Nine banks in six states have agreed to take steps to bolster their compliance with various laws and regulations, according to a series of orders the Federal Deposit Insurance Corp. released late Friday. The orders covered American Express Centurion Bank of Salt Lake City, Utah; University Bank in Ann Arbor, Mich.; Security Bank of California in Riverside, Calif.; Southcrest Bank in Thomaston, Ga.; Talbot State Bank in Woodland, Ga.; Signature Bank of Georgia in Sandy Springs; Golden Eagle Community Bank in Woodstock, Ill.; First State Financial of Pineville, Ky.; and Peoples Exchange Bank of Stanton, Ky.
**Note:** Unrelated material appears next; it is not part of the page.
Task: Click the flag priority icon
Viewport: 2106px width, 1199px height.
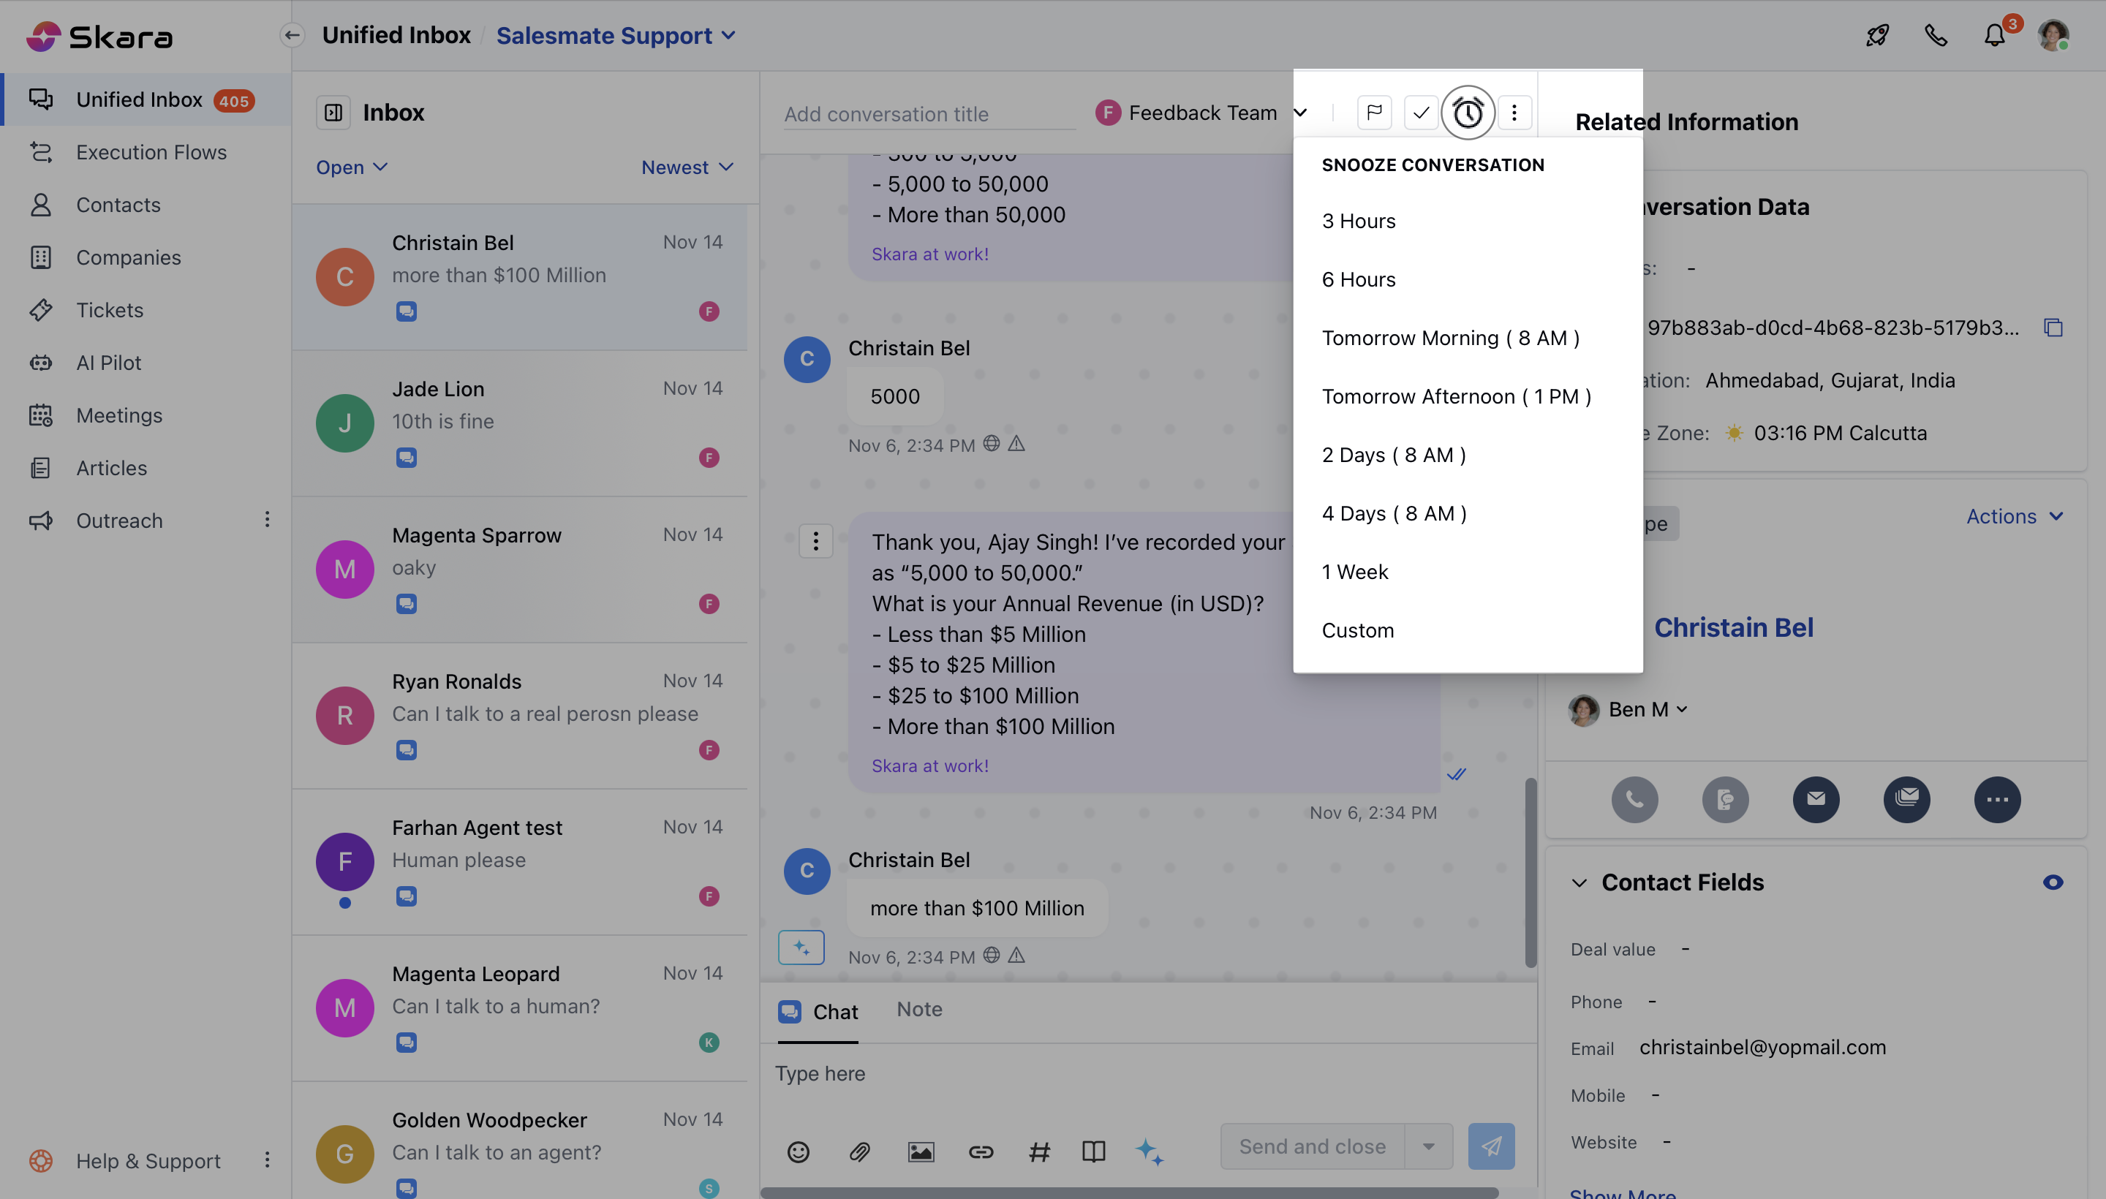Action: click(x=1374, y=113)
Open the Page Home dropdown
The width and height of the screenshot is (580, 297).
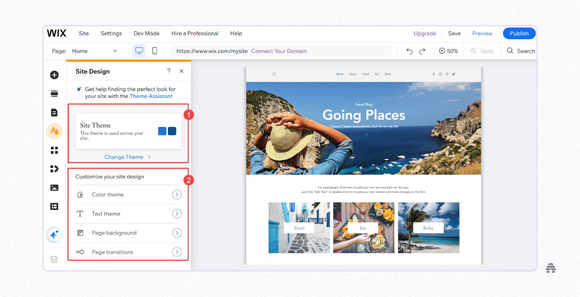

The FDIC ordered the $136 million-asset University Bank, the $456 million-asset Security Bank and the $320 million-asset Southcrest Bank to document their adherence to laws that aim to prevent money laundering. As part of the orders, all three banks agreed to strengthen procedures for monitoring cash transactions, to record plans for compliance and to audit their activities.
The $72 million-asset Talbot Bank, the $136 million-asset Signature Bank, the $152 million-asset Golden Eagle, and the $395 million-asset First State Financial agreed to detail their capital plans in writing, to eliminate loans they cannot collect from their books, to shore up regulatory capital and to refrain from paying dividends or taking actions that would reduce capital without permission from regulators, as part of a set of actions to reinforce their balance sheets.
The $337 million-asset Peoples Exchange agreed to develop a system for managing compliance, including hiring a compliance officer, detailing plans for monitoring transactions, training personnel and auditing its activities.
The orders also included the FDIC's part of a previously reported action by regulators against American Express (AMEX) for allegedly violations of consumer protection laws. The FDIC, which oversees the $34 billion-asset Centurion Bank, joined the Consumer Financial Protection Bureau in ordering American Express to refund at least $75 million to cardholders for the alleged practices, which included advising consumers that settling debt the company had charged off could improve their credit scores and engaging in deceptive marketing practices.